Molybdenum is an essential trace mineral for plants, and is the active part in many enzymes. Nitrogenase is an enzyme containing molybdenum found in the bacteria inhabiting root nodules on some plants, the legumes, which has the ability to fix atmospheric nitrogen and turn it into a form that is usable by the plants. Clover and peas are are amongst the very few plants which can accomplish this feat of producing their own fertilizer. Molybdenosis, or teart, is a disease affecting cattle and sheep causing chronic diarrhoea when high levels of molybdenum are present in the soil.
Molybdenum is used as the catalyst to de-sulphurise oil.
Strictly speaking, molybdite is molybdenum oxide, MoO3, but so called molybdite is actually ferrimolybdite, a hydrous ferric molybdate, and is also known as molybdic ochre.

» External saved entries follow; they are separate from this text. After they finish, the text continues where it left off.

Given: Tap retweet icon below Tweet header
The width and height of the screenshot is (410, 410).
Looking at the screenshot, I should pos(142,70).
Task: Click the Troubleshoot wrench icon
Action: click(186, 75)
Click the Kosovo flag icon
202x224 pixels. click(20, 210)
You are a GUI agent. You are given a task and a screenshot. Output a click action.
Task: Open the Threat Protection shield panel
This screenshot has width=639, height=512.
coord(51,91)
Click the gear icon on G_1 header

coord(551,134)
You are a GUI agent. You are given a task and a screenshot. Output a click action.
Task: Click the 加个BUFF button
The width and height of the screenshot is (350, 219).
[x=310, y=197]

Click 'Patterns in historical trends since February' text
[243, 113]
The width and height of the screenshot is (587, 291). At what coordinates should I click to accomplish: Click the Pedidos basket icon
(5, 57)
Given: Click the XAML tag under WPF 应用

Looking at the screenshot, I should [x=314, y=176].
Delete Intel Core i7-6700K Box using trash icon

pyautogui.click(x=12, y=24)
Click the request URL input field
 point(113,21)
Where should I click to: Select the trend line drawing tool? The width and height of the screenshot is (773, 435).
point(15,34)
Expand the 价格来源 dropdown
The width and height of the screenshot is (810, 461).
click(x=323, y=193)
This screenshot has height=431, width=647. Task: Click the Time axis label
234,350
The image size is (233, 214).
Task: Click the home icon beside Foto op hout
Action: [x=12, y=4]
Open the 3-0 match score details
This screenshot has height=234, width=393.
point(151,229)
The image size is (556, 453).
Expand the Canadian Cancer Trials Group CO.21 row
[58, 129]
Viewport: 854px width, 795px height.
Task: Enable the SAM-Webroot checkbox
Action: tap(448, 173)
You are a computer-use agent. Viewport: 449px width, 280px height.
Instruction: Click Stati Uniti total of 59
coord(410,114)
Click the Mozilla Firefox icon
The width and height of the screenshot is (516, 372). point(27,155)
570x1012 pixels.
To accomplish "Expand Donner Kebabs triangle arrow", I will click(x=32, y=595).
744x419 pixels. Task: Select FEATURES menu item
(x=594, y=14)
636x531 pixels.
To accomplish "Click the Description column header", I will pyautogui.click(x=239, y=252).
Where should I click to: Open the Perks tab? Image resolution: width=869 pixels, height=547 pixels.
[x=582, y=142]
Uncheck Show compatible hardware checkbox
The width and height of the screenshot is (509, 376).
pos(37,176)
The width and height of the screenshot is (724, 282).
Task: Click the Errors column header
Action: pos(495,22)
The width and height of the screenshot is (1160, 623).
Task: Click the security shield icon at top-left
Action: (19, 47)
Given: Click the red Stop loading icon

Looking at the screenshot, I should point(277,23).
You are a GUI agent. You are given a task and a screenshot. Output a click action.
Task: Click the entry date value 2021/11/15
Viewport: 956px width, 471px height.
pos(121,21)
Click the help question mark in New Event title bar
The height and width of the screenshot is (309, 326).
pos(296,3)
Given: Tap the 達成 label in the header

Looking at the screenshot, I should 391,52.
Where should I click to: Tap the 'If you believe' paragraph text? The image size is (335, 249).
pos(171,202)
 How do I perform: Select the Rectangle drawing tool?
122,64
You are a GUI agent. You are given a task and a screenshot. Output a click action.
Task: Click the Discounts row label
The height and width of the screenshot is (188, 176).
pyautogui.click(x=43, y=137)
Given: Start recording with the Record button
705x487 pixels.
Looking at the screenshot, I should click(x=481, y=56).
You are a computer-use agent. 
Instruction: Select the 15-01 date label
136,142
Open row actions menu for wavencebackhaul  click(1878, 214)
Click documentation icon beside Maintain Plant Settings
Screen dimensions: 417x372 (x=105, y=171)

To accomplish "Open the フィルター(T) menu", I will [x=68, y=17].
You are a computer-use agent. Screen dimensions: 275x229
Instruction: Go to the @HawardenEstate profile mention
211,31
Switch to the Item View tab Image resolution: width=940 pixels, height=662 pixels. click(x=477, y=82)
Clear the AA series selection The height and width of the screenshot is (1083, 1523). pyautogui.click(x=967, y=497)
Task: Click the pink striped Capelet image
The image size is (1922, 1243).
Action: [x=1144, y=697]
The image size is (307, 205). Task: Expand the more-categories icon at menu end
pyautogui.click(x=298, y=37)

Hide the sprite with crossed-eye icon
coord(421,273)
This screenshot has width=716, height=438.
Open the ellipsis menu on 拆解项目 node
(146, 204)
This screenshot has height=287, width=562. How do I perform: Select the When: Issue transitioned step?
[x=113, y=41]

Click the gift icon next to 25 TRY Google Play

Molybdenite, molybdenum disulphide, MoS2, which occurs as lustrous lead-grey crystals in association with granite and with copper ores, is the most common ore of molybdenum and crystallizes in the hexagonal system. Molybdenum disulphide is used as a dry lubricant resistant to high temperatures. The coefficient of friction of molybdenum disulphide at 0.02 is half that of teflon, but the new record holder is the ultra-hard evaporated NFC or near friction-less carbon which has a coefficient of friction of just 0.001. Minor ores are wulfenite, lead molybdate, PbMoO4, occurring as orangish crystals much sought after by collectors; and powellite, Ca(MoW)O4. Lead molybdate and calcium molybdate, CaMoO4, are insoluble in water. Molybdenum is also recovered as a by-product of copper and tungsten mining.
Molybdenum exists as seven stable isotopes, the most abundant of which is molybdenum-98 at 24% abundance, the others Mo-92, Mo-94, Mo-95, Mo-96, Mo-97 and Mo-100 comprise the remainder varying from 9% to 16% abundance. Sixteen radioactive isotopes are known, ranging from the positron emitting Mo-87 to the electron emitting Mo-109.